● **TASK REQUIREMENTS**: Your answer should be every line below that includes the word "will".
════════════════════
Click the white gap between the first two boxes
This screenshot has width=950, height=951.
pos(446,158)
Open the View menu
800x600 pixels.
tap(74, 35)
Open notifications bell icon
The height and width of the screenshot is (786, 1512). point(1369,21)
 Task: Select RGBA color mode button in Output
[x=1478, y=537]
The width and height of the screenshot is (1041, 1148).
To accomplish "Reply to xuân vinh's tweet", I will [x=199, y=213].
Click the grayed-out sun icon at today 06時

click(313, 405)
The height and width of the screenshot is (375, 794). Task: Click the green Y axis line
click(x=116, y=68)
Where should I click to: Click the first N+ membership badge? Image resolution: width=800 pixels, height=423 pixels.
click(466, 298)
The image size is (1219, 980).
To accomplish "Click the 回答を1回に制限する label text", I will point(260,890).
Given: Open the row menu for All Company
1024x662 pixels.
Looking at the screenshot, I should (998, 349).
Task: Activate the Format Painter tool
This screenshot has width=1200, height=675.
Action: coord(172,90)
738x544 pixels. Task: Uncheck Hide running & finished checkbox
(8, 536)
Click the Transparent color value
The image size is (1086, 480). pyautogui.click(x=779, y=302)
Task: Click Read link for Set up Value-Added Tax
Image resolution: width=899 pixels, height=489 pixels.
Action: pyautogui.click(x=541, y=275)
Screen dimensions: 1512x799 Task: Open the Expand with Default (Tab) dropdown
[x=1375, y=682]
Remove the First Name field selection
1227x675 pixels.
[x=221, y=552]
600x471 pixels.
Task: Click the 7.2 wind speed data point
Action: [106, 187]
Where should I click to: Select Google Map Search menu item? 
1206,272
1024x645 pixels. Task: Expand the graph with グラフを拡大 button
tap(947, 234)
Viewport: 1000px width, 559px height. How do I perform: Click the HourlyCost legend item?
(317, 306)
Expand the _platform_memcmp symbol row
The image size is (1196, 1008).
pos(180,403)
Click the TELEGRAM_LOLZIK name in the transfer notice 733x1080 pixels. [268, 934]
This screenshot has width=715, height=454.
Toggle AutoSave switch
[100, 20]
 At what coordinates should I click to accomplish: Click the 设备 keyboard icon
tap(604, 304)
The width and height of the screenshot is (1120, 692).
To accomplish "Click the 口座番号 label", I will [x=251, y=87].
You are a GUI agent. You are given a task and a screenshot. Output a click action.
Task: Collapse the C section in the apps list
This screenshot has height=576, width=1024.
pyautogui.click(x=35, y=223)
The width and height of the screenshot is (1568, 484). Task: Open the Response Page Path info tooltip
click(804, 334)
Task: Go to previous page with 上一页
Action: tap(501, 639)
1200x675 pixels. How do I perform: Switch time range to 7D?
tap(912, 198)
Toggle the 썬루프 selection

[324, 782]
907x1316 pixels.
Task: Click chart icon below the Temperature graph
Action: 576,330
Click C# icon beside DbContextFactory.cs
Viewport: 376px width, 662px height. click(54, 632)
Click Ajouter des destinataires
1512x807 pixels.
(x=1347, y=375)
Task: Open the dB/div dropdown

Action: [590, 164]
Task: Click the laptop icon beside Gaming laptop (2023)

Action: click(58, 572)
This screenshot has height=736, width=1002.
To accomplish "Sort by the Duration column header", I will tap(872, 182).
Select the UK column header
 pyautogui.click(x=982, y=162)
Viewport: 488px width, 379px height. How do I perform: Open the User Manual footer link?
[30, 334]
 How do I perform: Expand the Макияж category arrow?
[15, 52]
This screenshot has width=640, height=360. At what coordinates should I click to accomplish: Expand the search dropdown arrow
════════════════════
● **ANSWER TO THE EXERCISE**:
To accomplish "Reply to xuân vinh's tweet", I will [x=199, y=213].
To accomplish "Click the 回答を1回に制限する label text", I will point(260,890).
To accomplish "Click the 口座番号 label", I will [x=251, y=87].
To accomplish "Sort by the Duration column header", I will tap(872, 182).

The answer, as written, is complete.